Stored records
>>>

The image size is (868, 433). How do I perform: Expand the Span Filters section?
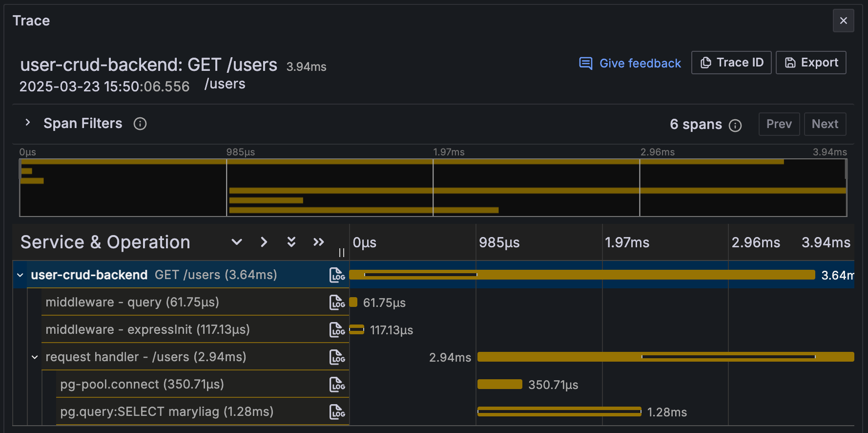pos(28,123)
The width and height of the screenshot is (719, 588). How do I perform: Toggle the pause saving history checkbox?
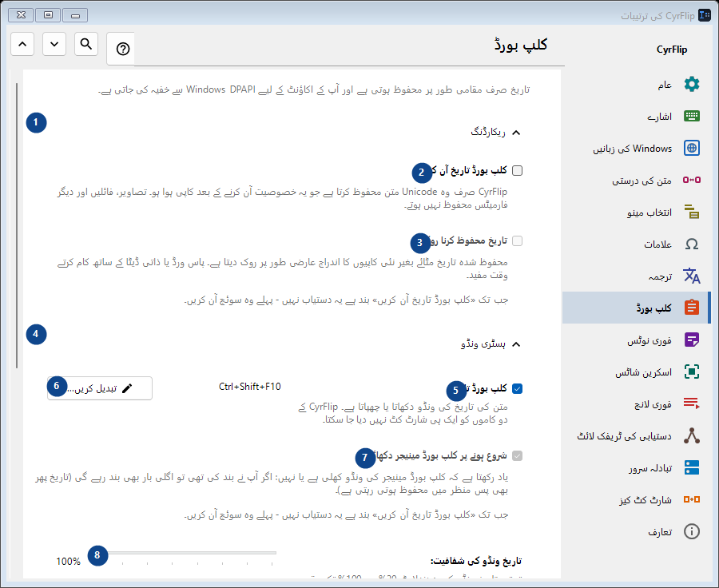[x=517, y=240]
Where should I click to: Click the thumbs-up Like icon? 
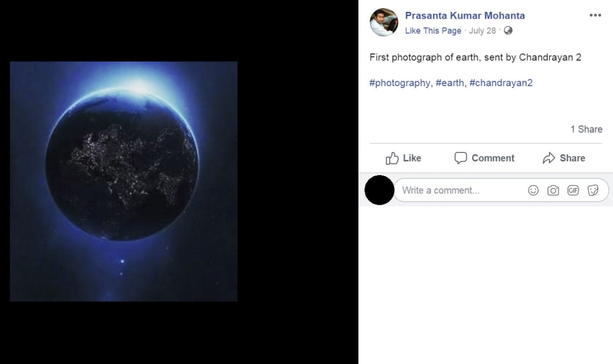point(392,158)
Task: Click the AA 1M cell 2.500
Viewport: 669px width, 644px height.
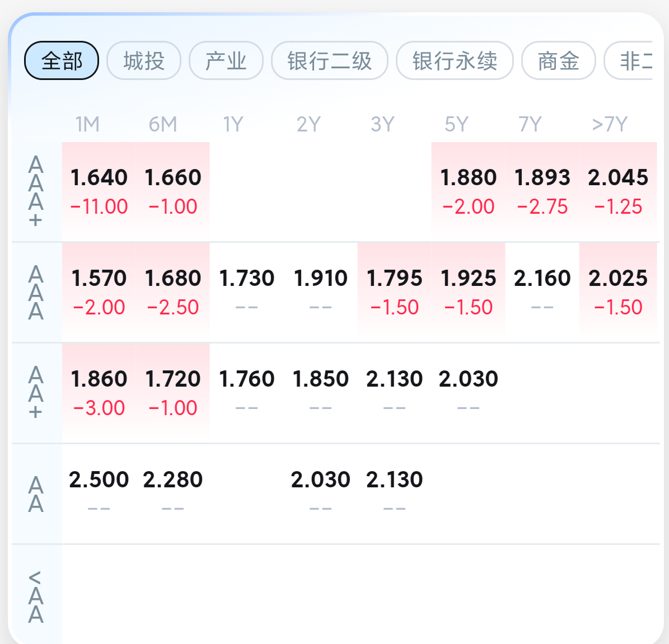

<<<

▶ [WHAT YOU WILL DO]
Excluding the pictures, transcribe all of the entries exactly.

▶ [TASK RESULT]
The image size is (868, 433). How do I perform: Expand the Span Filters section?
pos(28,123)
The width and height of the screenshot is (719, 588). How do I perform: Toggle the pause saving history checkbox?
[x=517, y=240]
Where should I click to: Click the thumbs-up Like icon? 
point(392,158)
Task: Click the AA 1M cell 2.500
Viewport: 669px width, 644px height.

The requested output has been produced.